*Exercise:* Pull out each line from the records below that contains the word "header". Treat case as significant.

..........

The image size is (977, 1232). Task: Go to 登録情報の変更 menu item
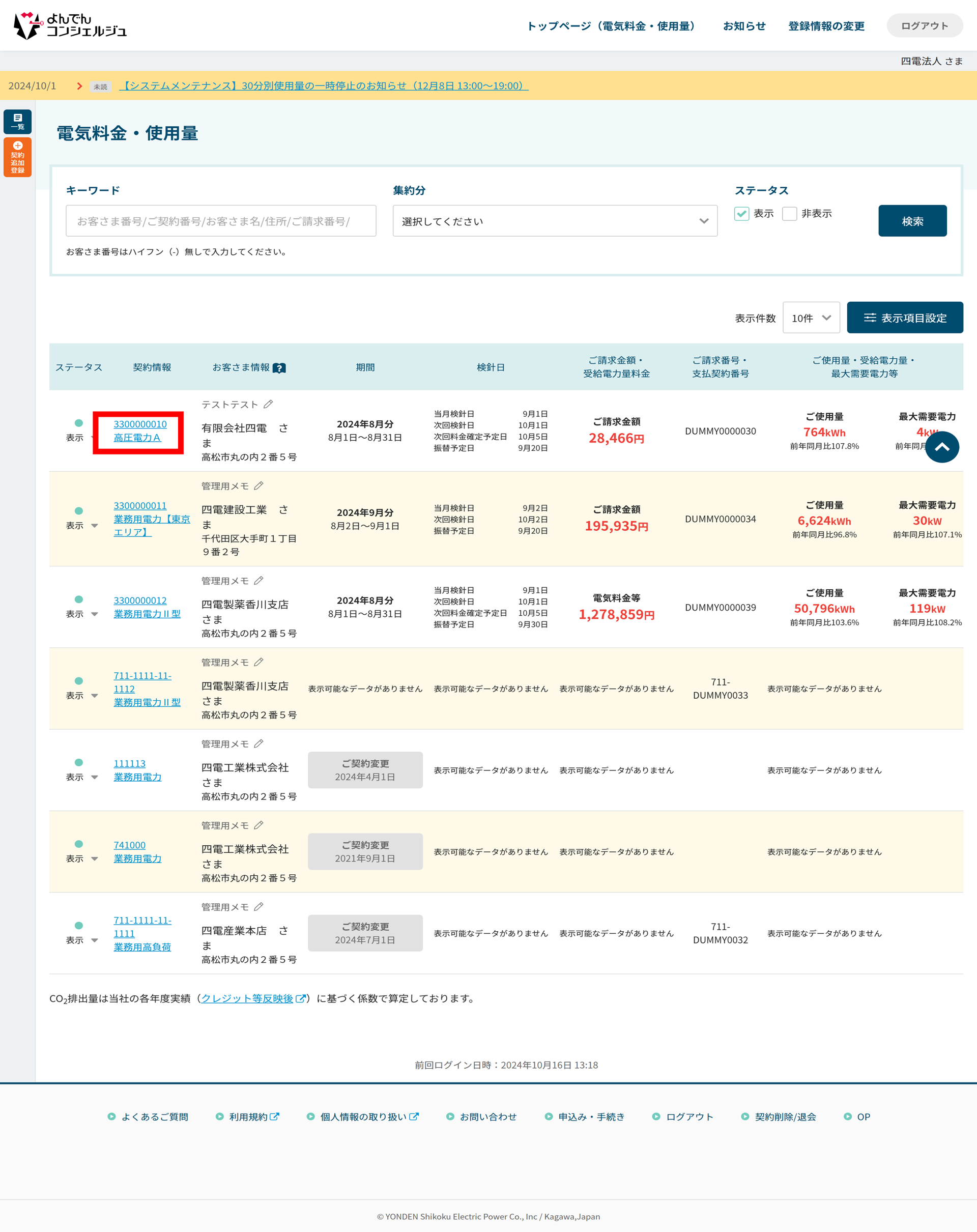tap(825, 26)
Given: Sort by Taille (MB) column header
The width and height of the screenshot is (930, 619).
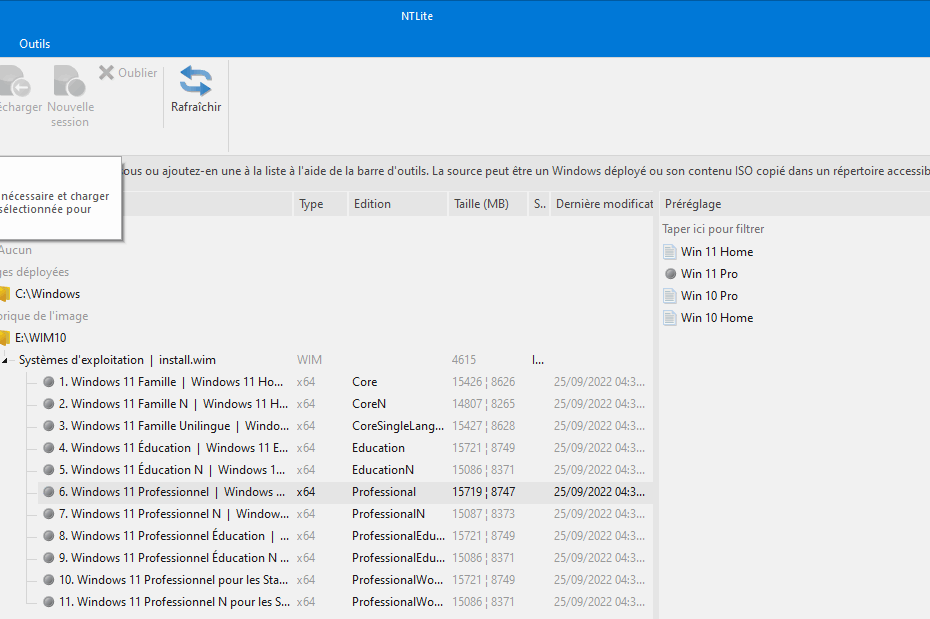Looking at the screenshot, I should click(x=481, y=204).
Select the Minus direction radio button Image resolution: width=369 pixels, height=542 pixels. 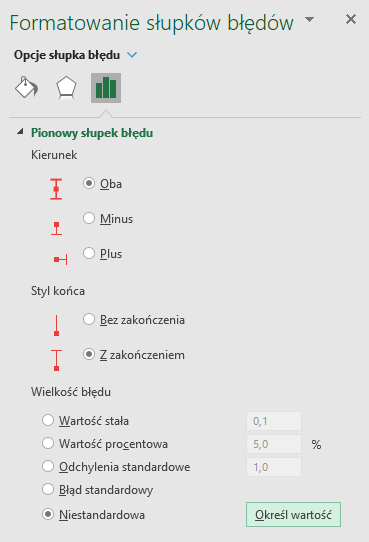point(89,218)
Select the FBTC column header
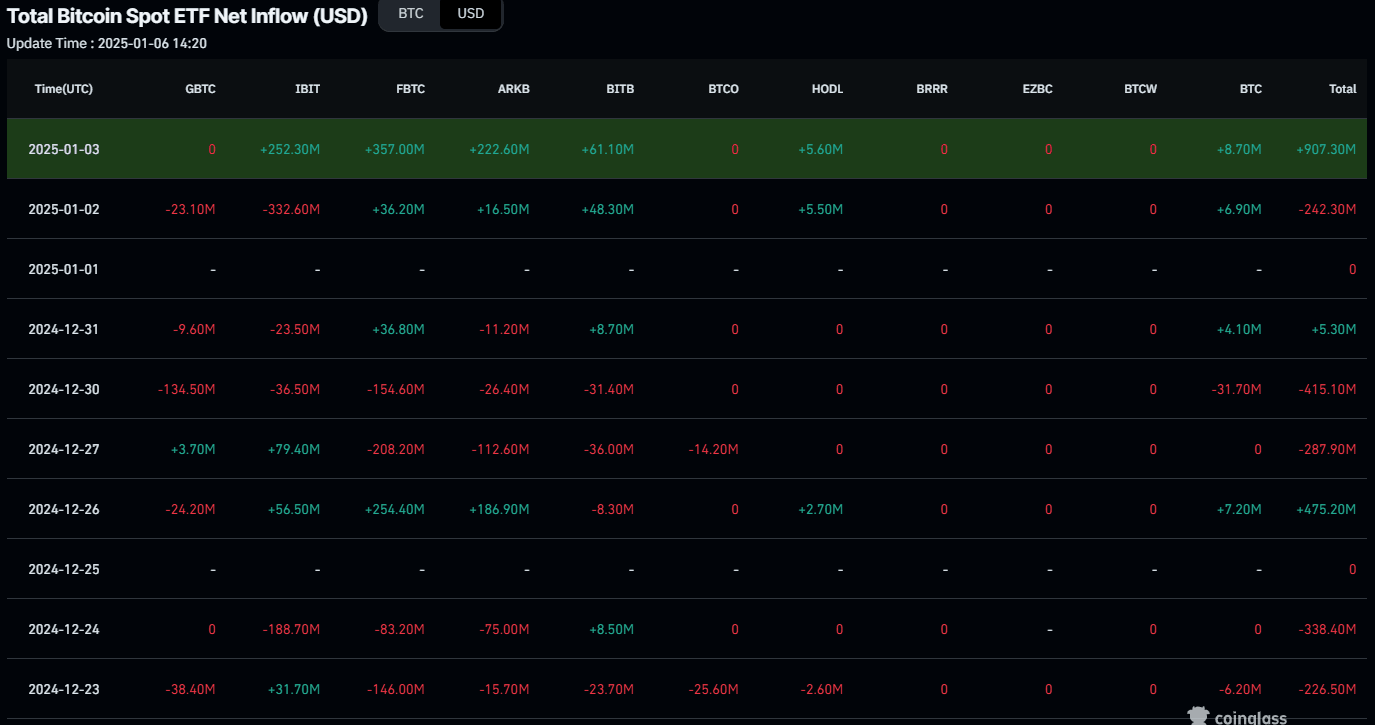The width and height of the screenshot is (1375, 725). pyautogui.click(x=410, y=89)
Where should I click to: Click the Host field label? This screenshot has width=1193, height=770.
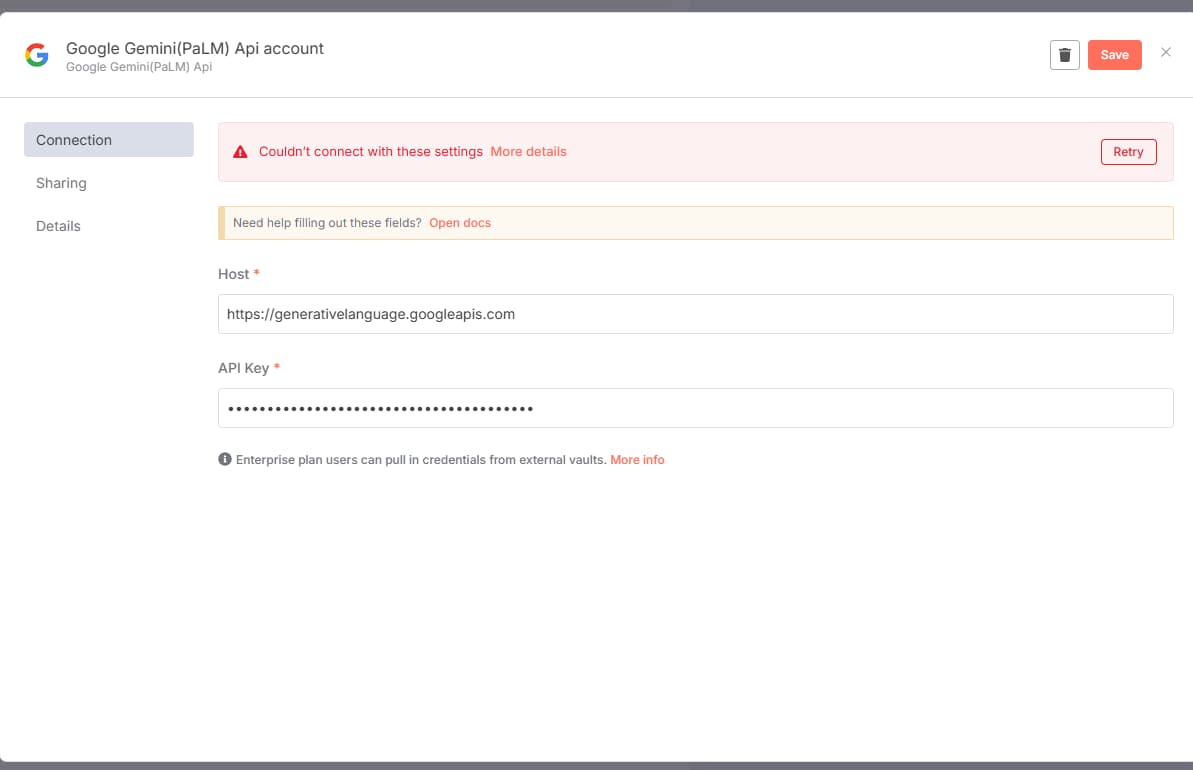[x=233, y=274]
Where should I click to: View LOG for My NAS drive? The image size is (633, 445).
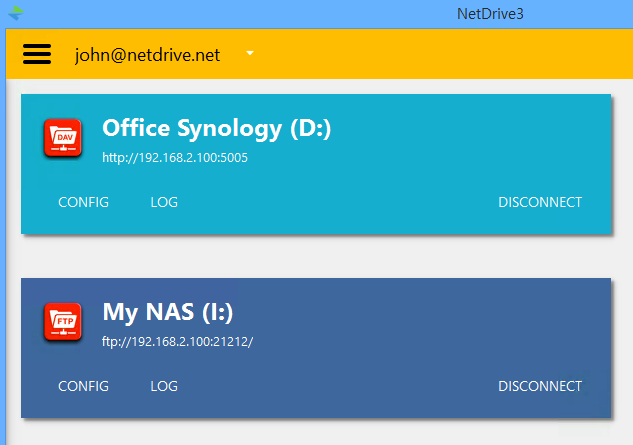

..........

*Written response:*
Given: Sort by Taille (MB) column header
Select the FBTC column header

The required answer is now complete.